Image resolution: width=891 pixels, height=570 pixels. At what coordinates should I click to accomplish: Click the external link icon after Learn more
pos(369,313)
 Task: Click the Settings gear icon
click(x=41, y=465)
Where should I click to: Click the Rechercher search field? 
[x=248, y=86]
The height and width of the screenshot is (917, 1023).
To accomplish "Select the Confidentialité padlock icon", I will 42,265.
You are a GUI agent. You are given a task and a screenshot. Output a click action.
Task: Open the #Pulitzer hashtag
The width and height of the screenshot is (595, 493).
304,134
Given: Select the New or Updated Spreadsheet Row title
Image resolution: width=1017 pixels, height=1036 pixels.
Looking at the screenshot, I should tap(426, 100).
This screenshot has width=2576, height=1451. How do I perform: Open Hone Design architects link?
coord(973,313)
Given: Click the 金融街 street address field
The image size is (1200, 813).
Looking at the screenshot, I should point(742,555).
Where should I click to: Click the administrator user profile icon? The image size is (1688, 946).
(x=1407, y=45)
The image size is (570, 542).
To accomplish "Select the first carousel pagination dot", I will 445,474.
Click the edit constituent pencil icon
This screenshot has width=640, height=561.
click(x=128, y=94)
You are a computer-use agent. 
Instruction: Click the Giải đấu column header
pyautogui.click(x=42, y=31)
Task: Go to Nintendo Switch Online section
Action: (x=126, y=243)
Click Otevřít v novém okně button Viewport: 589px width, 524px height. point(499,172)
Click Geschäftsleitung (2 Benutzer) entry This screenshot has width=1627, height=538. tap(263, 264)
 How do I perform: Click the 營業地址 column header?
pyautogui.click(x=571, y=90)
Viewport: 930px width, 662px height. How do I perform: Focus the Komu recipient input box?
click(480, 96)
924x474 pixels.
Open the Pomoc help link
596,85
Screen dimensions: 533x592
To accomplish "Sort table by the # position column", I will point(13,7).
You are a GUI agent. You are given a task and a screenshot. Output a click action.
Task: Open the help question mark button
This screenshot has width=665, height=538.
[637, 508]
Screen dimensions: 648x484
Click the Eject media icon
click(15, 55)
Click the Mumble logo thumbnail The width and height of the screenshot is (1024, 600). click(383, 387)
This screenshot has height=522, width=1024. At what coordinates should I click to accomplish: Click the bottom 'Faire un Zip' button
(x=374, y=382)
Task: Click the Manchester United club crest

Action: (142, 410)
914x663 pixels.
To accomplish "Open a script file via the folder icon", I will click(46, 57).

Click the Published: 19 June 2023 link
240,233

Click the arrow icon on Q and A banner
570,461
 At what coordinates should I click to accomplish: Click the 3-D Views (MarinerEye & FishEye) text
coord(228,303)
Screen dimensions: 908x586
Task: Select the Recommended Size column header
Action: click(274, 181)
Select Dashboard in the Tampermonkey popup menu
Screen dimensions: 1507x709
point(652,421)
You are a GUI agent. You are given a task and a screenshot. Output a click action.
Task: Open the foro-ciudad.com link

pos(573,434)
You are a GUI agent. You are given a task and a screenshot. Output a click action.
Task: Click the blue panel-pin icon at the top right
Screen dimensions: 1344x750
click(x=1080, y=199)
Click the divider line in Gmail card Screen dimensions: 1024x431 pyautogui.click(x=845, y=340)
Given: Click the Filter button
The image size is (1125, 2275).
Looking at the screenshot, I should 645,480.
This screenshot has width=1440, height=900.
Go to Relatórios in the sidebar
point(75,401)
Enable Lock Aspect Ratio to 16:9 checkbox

Try it: Retype all the records above without changing a word.

Answer to this exercise:
Image resolution: width=891 pixels, height=570 pixels. At what coordinates should I click to accomplish: Click the external link icon after Learn more
pos(369,313)
 Task: Click the Settings gear icon
click(x=41, y=465)
Where should I click to: Click the Rechercher search field? 
[x=248, y=86]
The height and width of the screenshot is (917, 1023).
To accomplish "Select the Confidentialité padlock icon", I will 42,265.
You are a GUI agent. You are given a task and a screenshot. Output a click action.
Task: Open the #Pulitzer hashtag
The width and height of the screenshot is (595, 493).
304,134
Given: Select the New or Updated Spreadsheet Row title
Image resolution: width=1017 pixels, height=1036 pixels.
Looking at the screenshot, I should tap(426, 100).
This screenshot has width=2576, height=1451. How do I perform: Open Hone Design architects link?
coord(973,313)
Given: Click the 金融街 street address field
The image size is (1200, 813).
Looking at the screenshot, I should point(742,555).
Where should I click to: Click the administrator user profile icon? The image size is (1688, 946).
(x=1407, y=45)
The image size is (570, 542).
To accomplish "Select the first carousel pagination dot", I will 445,474.
Click the edit constituent pencil icon
This screenshot has width=640, height=561.
click(x=128, y=94)
You are a computer-use agent. 
Instruction: Click the Giải đấu column header
pyautogui.click(x=42, y=31)
Task: Go to Nintendo Switch Online section
Action: (x=126, y=243)
Click Otevřít v novém okně button Viewport: 589px width, 524px height. point(499,172)
Click Geschäftsleitung (2 Benutzer) entry This screenshot has width=1627, height=538. tap(263, 264)
 How do I perform: Click the 營業地址 column header?
pyautogui.click(x=571, y=90)
Viewport: 930px width, 662px height. How do I perform: Focus the Komu recipient input box?
click(480, 96)
924x474 pixels.
Open the Pomoc help link
596,85
Screen dimensions: 533x592
To accomplish "Sort table by the # position column", I will point(13,7).
You are a GUI agent. You are given a task and a screenshot. Output a click action.
Task: Open the help question mark button
This screenshot has width=665, height=538.
[637, 508]
Screen dimensions: 648x484
Click the Eject media icon
click(15, 55)
Click the Mumble logo thumbnail The width and height of the screenshot is (1024, 600). click(383, 387)
This screenshot has height=522, width=1024. At what coordinates should I click to accomplish: Click the bottom 'Faire un Zip' button
(x=374, y=382)
Task: Click the Manchester United club crest

Action: (142, 410)
914x663 pixels.
To accomplish "Open a script file via the folder icon", I will click(46, 57).

Click the Published: 19 June 2023 link
240,233

Click the arrow icon on Q and A banner
570,461
 At what coordinates should I click to accomplish: Click the 3-D Views (MarinerEye & FishEye) text
coord(228,303)
Screen dimensions: 908x586
Task: Select the Recommended Size column header
Action: click(274, 181)
Select Dashboard in the Tampermonkey popup menu
Screen dimensions: 1507x709
point(652,421)
You are a GUI agent. You are given a task and a screenshot. Output a click action.
Task: Open the foro-ciudad.com link

pos(573,434)
You are a GUI agent. You are given a task and a screenshot. Output a click action.
Task: Click the blue panel-pin icon at the top right
Screen dimensions: 1344x750
click(x=1080, y=199)
Click the divider line in Gmail card Screen dimensions: 1024x431 pyautogui.click(x=845, y=340)
Given: Click the Filter button
The image size is (1125, 2275).
Looking at the screenshot, I should 645,480.
This screenshot has width=1440, height=900.
Go to Relatórios in the sidebar
point(75,401)
Enable Lock Aspect Ratio to 16:9 checkbox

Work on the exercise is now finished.